## ЧТО НУЖНО СДЕЛАТЬ:
1) Выпишите всех людей, которых отрывок о Брэдлафе называет по фамилии.
2) Продолжите отрывок о Брэдлафе, начав сразу после его последней фразы.

## ТЕКСТ ДОКУМЕНТА:
####

За собранием в Сент-Джеймс-холле последовало еще сорок восемь, и в каждом случае размер собрания ограничивался лишь вместимостью здания, в котором оно проводилось. Можно спросить, каков же был итог всех этих собраний, какова была их практическая ценность? В 1873 году мистер Брэдлаф дал ответ на это на страницах своей «Автобиографии». «Они оказали, — говорил он, — некоторое небольшое влияние на общественное мнение этой страны, но, к сожалению, крах со стороны Франции был столь полным, а ресурсы, которыми располагали Бисмарк и Мольтке, столь огромными, что, за исключением выражения сочувствия, результаты оказались бесплодными».

Сочувствие, однако, часто весьма приветствуется; его усилия помочь делу Мира были тепло встречены во Франции, и без каких-либо предварительных контактов между ними республиканское правительство в Туре направило ему следующее письмо:—

Французская Республика. — Свобода, равенство, братство.

Правительство национальной обороны.

Тур, 21 октября 1870 года.

Милостивый государь! — Члены Правительства национальной обороны, собравшиеся на делегацию в Туре, ознакомившись с великолепной речью, которую вы произнесли на собрании в Эдинбурге, считают за честь горячо поблагодарить вас за благородное содействие, которое вы оказываете делу Франции и Европы в вашей стране.

Вы не щадите, сударь, ни своих усилий, ни своего времени, чтобы просвещать общественное мнение, столь давно и мощно влияющее в Соединенном Королевстве. Мы рады верить, что столь великая преданность в конце концов убедит Европу, на которую британское мнение оказывает столь законное влияние, в том, что Франция борется сегодня за самое правое дело — защиту своей чести и своей территории.

Мы не устаем повторять: нынешняя война была предпринята вопреки воле французской нации; Пруссия, продолжая ее, ведет борьбу незаконно и ради единственного удовлетворения амбиций, разрушительные последствия которых Европа не преминет ощутить.

Поблагодарите от нашего имени тех ваших великодушных соотечественников, которые слушают вас и приветствуют на этих великолепных публичных собраниях, которым мы завидуем, где дебатируются величайшие интересы мира.

Прием, оказываемый вам повсюду, служит для нас надежной гарантией симпатий английского народа к Франции и ее новым институтам.

Мы не сомневаемся, что из этой неустанной пропаганды, которой вы себя посвятили, вскоре воссияет свет, который должен открыть глаза всем, и близкое торжество справедливости и цивилизации.

Примите, сударь, уверения в нашем самом высоком уважении.

####

## ФРАГМЕНТ НАБОРА ДАННЫХ:
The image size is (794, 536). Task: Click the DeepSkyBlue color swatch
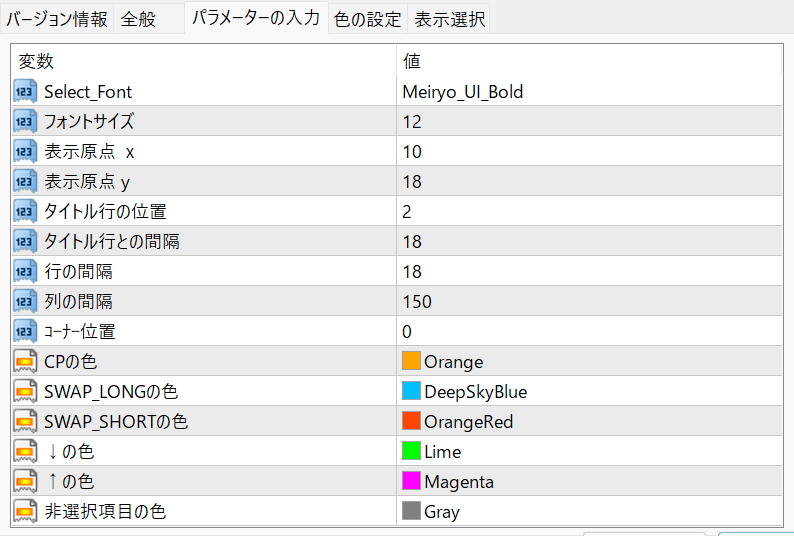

####

## ГОТОВЫЕ ОТВЕТЫ:
1) Брэдлаф, Бисмарк, Мольтке.

2)
Члены делегации Правительства национальной обороны, собравшиеся в Туре:

Леон Гамбетта. Ад. Кремье.

Л. Фурнишон. Ал. Гле-Бизуан. [142]

К этому письму прилагаются следующие строки, написанные в сентябре 1871 года господином Эммануэлем Араго, членом Временного правительства от 4 сентября:—

«Читая это письмо, я очень живо испытываю сожаление о том, что, будучи заперт в Париже, не смог присоединить свою подпись к подписям моих коллег из турской делегации. М. Брэдлаф есть и всегда будет в Республике нашим согражданином».

Эммануэль Араго. [143]

Примерно в то же время (октябрь 1870 года) м. Тиссо, поверенный в делах Франции в Англии, написал ему:—

«Я только что с чрезвычайным интересом прочитал отчет о собрании в Ньюкасле. Дело Франции и мира не могло быть передано в лучшие руки и защищено более красноречивым голосом. Позвольте мне еще раз выразить вам, сударь, все мои чувства признательности за вашу благородную инициативу и присовокупить к ним уверения в моем высоком уважении и глубоком почтении».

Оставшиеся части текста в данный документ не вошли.